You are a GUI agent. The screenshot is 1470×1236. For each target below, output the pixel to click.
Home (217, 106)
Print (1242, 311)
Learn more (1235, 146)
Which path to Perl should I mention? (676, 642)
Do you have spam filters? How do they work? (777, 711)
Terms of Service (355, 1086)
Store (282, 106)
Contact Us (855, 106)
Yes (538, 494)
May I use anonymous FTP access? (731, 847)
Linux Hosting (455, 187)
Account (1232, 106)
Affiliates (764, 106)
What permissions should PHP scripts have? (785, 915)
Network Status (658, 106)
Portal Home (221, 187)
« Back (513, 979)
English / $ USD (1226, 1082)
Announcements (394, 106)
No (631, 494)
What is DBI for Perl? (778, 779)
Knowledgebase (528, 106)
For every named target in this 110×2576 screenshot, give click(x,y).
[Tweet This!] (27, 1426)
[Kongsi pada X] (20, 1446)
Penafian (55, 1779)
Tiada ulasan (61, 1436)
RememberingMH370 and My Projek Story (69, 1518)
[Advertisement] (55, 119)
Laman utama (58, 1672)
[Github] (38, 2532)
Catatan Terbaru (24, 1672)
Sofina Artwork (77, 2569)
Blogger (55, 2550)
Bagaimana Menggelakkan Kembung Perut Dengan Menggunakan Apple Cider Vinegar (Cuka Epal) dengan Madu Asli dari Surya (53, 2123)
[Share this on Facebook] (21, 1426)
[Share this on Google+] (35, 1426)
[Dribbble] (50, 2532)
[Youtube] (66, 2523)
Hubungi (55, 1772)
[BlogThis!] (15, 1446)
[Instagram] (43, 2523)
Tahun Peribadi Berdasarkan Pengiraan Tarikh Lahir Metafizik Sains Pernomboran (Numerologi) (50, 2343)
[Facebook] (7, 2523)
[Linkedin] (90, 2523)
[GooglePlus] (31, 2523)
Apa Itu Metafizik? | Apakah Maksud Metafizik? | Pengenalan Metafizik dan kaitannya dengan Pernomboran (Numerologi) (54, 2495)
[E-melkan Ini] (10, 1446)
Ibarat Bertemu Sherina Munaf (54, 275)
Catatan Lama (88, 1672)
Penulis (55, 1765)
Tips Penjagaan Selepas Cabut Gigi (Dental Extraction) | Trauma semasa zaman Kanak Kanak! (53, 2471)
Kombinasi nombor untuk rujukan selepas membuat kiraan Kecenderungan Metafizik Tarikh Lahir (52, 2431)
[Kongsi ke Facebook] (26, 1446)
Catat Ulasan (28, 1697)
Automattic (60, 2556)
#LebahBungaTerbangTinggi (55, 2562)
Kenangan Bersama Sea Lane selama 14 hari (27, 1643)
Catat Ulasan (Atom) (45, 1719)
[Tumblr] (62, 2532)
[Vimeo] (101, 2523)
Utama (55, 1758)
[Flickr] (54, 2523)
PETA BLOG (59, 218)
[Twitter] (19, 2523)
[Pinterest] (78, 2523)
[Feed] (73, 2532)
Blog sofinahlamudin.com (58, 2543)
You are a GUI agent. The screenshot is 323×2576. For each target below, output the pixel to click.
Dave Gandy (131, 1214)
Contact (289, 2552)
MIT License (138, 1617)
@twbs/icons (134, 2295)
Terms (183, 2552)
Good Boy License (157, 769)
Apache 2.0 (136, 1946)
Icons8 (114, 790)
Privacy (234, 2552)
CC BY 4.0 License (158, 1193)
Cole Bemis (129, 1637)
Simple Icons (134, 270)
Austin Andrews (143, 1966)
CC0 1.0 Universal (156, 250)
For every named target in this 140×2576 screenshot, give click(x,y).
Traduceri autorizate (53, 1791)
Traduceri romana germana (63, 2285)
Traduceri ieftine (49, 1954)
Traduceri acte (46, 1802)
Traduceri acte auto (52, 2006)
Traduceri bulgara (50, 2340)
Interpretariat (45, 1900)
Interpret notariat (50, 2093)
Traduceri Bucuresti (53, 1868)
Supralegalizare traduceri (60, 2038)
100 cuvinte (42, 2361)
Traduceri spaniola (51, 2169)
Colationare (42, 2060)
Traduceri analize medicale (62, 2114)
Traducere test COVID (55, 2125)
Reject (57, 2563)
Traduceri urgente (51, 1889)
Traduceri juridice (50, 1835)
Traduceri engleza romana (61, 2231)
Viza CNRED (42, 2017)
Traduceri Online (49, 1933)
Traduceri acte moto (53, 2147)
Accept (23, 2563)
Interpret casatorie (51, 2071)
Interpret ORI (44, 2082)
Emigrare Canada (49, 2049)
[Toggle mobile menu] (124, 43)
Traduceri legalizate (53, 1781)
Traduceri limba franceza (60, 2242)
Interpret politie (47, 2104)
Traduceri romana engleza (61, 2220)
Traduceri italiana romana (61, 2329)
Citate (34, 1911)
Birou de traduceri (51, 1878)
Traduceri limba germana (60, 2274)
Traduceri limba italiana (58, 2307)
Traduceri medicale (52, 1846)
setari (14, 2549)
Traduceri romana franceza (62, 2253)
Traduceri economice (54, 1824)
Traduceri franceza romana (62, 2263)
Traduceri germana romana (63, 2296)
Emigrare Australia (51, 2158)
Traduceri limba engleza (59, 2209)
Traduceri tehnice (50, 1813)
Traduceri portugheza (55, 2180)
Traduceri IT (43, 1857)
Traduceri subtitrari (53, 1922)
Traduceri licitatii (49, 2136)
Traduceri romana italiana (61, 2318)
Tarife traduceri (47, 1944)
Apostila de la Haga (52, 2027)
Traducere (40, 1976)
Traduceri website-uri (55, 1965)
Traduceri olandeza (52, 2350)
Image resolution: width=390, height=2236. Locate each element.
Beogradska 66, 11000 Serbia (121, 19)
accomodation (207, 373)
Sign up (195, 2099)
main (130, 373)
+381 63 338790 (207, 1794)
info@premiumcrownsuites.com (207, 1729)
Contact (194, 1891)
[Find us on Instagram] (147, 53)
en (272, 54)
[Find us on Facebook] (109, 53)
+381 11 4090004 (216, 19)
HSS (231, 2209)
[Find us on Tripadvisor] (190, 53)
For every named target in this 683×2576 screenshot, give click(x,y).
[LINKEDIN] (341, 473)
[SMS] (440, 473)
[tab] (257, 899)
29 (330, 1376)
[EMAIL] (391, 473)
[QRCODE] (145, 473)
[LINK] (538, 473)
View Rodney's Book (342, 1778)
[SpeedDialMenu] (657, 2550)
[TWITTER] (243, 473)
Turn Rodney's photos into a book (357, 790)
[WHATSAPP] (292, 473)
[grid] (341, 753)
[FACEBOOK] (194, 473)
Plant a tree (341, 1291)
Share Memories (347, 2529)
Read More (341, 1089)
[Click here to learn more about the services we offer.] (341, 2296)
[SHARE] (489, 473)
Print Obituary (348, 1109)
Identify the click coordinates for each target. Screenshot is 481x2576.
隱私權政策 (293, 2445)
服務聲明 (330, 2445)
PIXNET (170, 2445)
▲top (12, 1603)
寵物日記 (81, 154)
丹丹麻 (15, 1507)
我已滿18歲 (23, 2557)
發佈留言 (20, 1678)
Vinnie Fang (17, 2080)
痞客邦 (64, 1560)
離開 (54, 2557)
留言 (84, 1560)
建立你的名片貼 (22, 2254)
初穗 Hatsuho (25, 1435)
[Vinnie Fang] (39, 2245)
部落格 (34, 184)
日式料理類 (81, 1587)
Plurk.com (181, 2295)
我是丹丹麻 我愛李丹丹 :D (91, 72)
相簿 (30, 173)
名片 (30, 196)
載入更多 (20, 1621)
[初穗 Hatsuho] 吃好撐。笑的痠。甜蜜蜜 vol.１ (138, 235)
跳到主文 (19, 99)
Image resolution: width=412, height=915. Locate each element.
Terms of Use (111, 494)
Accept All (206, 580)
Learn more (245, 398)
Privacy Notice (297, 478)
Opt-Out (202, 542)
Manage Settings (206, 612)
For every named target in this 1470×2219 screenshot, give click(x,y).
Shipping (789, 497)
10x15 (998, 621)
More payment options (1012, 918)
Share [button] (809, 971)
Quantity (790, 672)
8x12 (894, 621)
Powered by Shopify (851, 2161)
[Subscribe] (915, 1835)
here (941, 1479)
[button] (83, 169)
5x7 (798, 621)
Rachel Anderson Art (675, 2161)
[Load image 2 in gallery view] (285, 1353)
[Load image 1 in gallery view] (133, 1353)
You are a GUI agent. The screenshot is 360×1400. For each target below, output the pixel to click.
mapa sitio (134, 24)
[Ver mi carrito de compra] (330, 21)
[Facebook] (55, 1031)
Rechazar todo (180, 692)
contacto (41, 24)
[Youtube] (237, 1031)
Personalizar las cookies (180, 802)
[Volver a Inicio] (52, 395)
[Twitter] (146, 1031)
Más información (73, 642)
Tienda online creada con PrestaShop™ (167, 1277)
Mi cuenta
····················
→ **REQUIRED WORK**: Output exactly one stretch of the listing: from the line containing "Laman utama (58, 1672)" through the line containing "Catat Ulasan (28, 1697)", both end lines included.

→ **RESULT OF THE EXERCISE**:
Laman utama (58, 1672)
[Github] (38, 2532)
Catatan Terbaru (24, 1672)
Sofina Artwork (77, 2569)
Blogger (55, 2550)
Bagaimana Menggelakkan Kembung Perut Dengan Menggunakan Apple Cider Vinegar (Cuka Epal) dengan Madu Asli dari Surya (53, 2123)
[Share this on Facebook] (21, 1426)
[Share this on Google+] (35, 1426)
[Dribbble] (50, 2532)
[Youtube] (66, 2523)
Hubungi (55, 1772)
[BlogThis!] (15, 1446)
[Instagram] (43, 2523)
Tahun Peribadi Berdasarkan Pengiraan Tarikh Lahir Metafizik Sains Pernomboran (Numerologi) (50, 2343)
[Facebook] (7, 2523)
[Linkedin] (90, 2523)
[GooglePlus] (31, 2523)
Apa Itu Metafizik? | Apakah Maksud Metafizik? | Pengenalan Metafizik dan kaitannya dengan Pernomboran (Numerologi) (54, 2495)
[E-melkan Ini] (10, 1446)
Ibarat Bertemu Sherina Munaf (54, 275)
Catatan Lama (88, 1672)
Penulis (55, 1765)
Tips Penjagaan Selepas Cabut Gigi (Dental Extraction) | Trauma semasa zaman Kanak Kanak! (53, 2471)
Kombinasi nombor untuk rujukan selepas membuat kiraan Kecenderungan Metafizik Tarikh Lahir (52, 2431)
[Kongsi ke Facebook] (26, 1446)
Catat Ulasan (28, 1697)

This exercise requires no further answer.